▶ _THE TASK_
Write out the rows again word for word, beginning at the line that contains "Tap the flag" and stopping after the line that contains "(x=88, y=28)".

[Word and element location records]
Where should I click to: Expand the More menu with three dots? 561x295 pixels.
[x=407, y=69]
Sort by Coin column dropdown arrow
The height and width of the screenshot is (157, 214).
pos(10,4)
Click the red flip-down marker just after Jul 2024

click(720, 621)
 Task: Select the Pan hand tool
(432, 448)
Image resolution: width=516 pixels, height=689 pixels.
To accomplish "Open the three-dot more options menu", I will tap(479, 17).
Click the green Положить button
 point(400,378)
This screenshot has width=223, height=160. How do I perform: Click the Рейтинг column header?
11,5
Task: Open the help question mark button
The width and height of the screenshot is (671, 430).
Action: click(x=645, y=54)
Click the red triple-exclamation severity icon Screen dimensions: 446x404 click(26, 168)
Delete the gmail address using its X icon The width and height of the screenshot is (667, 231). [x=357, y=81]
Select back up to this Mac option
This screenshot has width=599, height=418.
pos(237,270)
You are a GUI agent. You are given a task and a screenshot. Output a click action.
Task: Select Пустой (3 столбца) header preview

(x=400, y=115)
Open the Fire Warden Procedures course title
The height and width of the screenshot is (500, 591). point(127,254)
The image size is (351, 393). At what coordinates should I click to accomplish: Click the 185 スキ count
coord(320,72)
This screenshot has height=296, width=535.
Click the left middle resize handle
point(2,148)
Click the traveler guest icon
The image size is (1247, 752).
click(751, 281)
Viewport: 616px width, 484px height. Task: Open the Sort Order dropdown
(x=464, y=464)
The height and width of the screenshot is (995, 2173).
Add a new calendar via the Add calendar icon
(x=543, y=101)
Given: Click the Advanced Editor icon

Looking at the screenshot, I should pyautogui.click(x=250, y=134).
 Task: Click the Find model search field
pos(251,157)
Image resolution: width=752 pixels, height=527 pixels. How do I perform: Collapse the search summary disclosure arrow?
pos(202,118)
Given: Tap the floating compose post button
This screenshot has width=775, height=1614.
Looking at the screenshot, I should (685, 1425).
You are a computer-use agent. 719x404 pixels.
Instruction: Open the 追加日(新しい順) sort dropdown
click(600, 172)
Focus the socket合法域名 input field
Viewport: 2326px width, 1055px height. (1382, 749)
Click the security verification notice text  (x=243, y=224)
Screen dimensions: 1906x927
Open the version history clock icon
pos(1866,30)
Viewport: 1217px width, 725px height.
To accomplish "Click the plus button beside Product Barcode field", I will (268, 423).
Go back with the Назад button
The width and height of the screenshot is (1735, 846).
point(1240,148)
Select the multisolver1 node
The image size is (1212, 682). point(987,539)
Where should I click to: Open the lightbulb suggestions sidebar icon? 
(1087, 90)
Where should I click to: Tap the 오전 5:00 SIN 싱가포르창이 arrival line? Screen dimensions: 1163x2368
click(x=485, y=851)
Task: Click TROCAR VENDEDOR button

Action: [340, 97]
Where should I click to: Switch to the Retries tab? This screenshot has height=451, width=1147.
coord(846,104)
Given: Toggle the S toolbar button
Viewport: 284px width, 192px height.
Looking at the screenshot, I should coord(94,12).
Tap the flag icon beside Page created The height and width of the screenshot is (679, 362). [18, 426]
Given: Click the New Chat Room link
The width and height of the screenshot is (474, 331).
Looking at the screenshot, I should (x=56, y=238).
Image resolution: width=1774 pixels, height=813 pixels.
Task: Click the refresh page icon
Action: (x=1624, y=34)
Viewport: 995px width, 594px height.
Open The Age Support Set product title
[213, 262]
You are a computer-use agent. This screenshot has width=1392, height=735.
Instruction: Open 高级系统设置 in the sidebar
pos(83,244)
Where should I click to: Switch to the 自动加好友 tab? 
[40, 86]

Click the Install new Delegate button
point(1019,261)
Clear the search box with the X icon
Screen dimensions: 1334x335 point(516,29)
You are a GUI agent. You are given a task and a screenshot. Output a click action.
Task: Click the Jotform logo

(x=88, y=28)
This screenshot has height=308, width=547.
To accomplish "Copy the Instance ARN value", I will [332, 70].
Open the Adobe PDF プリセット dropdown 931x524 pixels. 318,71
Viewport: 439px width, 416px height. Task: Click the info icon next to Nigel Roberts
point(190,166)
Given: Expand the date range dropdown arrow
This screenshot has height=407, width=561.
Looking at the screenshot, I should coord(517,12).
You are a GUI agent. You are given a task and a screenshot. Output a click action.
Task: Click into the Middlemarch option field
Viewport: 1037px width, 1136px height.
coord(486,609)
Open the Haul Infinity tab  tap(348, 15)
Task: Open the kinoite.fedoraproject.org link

▶ _PROBLEM SOLUTION_
Tap the flag icon beside Page created The height and width of the screenshot is (679, 362). [18, 426]
Given: Click the New Chat Room link
The width and height of the screenshot is (474, 331).
Looking at the screenshot, I should (x=56, y=238).
Image resolution: width=1774 pixels, height=813 pixels.
Task: Click the refresh page icon
Action: (x=1624, y=34)
Viewport: 995px width, 594px height.
Open The Age Support Set product title
[213, 262]
You are a computer-use agent. This screenshot has width=1392, height=735.
Instruction: Open 高级系统设置 in the sidebar
pos(83,244)
Where should I click to: Switch to the 自动加好友 tab? 
[40, 86]

Click the Install new Delegate button
point(1019,261)
Clear the search box with the X icon
Screen dimensions: 1334x335 point(516,29)
You are a GUI agent. You are given a task and a screenshot. Output a click action.
Task: Click the Jotform logo

(x=88, y=28)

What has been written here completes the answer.